The Charles Town Horsemen’s Benevolent and Protective Association filed a petition for a writ of mandamus with the state Supreme Court in July, and it was denied as moot on Aug. 30.

Martinsburg attorney David M. Hammer, who was representing CTHBPA, said the part of the agreement in controversy was taken out after he filed the petition.

The petition said the Racing Commission on June 18 agreed to cede many of its statutory duties to the Lottery Commission and its staff attorney.

The CTHBPA said the two bypassed the Attorney General’s Office.

“It was an important issue because it’s important that the Attorney General’s Office, which is neutral, provides legal advice to the Racing Commission,” Hammer said.

Attorney General Patrick Morrisey’s office had said it would look over the agreement.

Hammer – of the firm Hammer, Ferretti & Schiavoni – filed the petition with the Supreme Court on July 8. He called the original agreement a “power grab by the Executive Branch of state government.”

“The Interagency Agreement marginalizes the Attorney General’s constitutional obligation to provide legal counsel and services by shifting the provision of day-to-day legal advice to in-house Lottery Commission counsel,” the petition says.

“Unlike the Attorney General, a constitutional officer who is directly elected and accountable to the people, in-house legal counsel is accountable only to the Lottery Commission.”

Both the Lottery Commission and Racing Commission are a part of the Department of Revenue.

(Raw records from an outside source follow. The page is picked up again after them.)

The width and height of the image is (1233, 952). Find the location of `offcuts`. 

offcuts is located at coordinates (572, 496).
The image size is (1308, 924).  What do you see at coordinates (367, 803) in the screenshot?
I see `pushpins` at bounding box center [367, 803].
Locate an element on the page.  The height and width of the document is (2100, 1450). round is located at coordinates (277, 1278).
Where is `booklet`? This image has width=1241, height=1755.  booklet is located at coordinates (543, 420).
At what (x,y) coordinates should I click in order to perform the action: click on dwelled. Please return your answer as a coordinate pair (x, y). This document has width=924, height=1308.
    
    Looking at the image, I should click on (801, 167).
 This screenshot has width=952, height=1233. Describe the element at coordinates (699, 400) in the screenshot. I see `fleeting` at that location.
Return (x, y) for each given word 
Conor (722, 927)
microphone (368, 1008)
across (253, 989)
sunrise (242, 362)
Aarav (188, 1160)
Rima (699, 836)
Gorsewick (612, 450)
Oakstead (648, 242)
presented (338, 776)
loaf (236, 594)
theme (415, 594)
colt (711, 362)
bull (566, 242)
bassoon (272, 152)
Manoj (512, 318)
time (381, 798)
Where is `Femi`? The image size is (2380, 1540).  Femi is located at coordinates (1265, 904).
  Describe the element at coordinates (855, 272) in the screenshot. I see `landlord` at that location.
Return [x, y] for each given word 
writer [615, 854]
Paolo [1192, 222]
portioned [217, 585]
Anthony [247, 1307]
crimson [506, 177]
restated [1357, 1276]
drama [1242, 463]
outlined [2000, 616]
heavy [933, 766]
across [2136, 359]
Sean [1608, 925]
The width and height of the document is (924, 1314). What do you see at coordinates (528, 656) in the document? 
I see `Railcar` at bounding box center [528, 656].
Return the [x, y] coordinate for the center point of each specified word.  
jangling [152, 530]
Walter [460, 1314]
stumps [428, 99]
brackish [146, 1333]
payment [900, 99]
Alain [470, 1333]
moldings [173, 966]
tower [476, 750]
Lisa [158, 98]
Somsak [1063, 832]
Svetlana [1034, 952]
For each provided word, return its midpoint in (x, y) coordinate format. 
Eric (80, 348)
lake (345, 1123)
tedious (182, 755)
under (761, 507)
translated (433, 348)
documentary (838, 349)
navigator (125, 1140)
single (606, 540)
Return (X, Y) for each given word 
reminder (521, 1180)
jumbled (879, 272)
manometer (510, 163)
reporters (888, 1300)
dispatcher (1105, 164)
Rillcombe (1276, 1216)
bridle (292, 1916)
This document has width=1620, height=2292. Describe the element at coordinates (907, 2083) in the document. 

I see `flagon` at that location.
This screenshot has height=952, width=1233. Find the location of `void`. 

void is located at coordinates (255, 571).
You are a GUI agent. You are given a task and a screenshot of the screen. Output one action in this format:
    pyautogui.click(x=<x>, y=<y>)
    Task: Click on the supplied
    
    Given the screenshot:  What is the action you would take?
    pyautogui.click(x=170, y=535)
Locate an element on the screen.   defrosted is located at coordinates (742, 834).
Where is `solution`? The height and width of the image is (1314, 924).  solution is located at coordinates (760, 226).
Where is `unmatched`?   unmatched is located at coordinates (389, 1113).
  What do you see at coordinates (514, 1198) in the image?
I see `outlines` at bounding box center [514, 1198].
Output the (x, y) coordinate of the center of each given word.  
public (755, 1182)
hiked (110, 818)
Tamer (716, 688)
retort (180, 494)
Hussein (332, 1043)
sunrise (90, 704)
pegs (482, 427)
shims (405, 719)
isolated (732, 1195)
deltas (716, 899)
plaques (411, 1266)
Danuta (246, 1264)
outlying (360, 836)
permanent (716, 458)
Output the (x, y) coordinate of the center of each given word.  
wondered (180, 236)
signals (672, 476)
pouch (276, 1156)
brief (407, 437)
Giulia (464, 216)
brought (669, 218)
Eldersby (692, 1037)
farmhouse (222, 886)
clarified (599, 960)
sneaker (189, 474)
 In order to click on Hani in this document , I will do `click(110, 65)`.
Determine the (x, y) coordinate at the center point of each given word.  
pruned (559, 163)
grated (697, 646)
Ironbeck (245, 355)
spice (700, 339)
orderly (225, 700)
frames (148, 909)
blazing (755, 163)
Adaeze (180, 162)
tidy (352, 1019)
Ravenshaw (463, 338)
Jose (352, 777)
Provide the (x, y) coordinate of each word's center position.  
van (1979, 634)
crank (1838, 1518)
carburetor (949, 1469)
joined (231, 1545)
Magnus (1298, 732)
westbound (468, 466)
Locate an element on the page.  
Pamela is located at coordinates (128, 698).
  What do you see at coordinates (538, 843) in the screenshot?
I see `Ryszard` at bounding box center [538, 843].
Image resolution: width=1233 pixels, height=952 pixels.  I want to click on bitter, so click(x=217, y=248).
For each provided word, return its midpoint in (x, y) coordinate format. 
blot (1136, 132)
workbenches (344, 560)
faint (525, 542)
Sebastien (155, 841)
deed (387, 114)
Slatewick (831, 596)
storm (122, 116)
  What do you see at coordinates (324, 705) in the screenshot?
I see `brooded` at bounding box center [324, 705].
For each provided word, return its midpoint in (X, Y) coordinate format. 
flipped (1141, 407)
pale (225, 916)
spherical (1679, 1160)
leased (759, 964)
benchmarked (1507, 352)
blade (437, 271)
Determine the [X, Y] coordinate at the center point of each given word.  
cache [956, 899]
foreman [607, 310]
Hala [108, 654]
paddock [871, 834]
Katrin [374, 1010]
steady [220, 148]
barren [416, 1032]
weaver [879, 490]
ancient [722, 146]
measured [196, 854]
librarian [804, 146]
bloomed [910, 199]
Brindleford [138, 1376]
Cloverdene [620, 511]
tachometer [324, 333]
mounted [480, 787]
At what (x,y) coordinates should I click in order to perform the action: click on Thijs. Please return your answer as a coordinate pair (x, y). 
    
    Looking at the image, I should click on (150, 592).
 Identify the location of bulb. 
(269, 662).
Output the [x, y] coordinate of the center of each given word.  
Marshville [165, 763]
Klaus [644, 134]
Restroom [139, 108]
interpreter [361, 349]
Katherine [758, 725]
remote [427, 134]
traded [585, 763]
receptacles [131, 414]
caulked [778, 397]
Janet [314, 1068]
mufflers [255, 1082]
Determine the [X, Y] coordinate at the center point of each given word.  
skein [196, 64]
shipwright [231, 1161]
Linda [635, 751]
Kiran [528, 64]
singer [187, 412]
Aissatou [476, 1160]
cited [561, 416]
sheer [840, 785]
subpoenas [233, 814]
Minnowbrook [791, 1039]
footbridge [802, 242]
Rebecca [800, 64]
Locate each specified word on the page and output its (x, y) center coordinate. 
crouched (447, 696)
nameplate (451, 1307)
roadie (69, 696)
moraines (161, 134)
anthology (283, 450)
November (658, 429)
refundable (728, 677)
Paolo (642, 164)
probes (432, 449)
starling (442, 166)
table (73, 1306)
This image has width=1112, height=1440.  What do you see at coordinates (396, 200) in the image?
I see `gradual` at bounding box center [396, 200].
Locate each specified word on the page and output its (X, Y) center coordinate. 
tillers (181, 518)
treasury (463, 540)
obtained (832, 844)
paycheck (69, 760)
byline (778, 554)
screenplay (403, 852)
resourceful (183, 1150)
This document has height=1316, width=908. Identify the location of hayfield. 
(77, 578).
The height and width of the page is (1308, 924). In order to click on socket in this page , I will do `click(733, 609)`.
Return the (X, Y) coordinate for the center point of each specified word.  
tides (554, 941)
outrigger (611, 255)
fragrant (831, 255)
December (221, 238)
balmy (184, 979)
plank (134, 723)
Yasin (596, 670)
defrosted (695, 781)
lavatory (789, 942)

The agreement was predicated upon a part of state law that grants “a Cabinet Secretary the authority to ‘delegate, assign, transfer, or combine responsibilities or duties to or among employees, other than administrators or board members,’” the petition says.

“As if that were not deplorable enough, the Interagency Agreement goes even farther by taking away the Attorney General’s role of providing ‘day to day’ legal advice and ‘reorganizing’ that constitutional responsibility to in-house legal counsel for the Lottery Commission,” it adds.

The agreement provided for the Racing Commission to request the assistance of certain employees from the Lottery Commission to assist and consult in services as specified by the chairman or executive director of the Racing Commission.

Those services include:

-Budget analysis and expenditure schedule support;

-Recommendations concerning changes to Racing Commission accounting policies;

-Research and audit functions of the Racing Commission’s financial operations;

-Study and audit internal controls of the Racing Commission;

-Develop and perform audit procedures relating to licensing or permitting;

-Review and interpret racing statutes and rules and other relevant state and federal laws;

-Draft legislation and rule amendments;

-Provide day-to-day administrative, in-house legal advising; and

-Consult with the Racing Commission’s statutory counsel as needed regarding any administrative hearing or appeal to be litigated by statutory counsel.

The Lottery Commission was also given special investigative powers.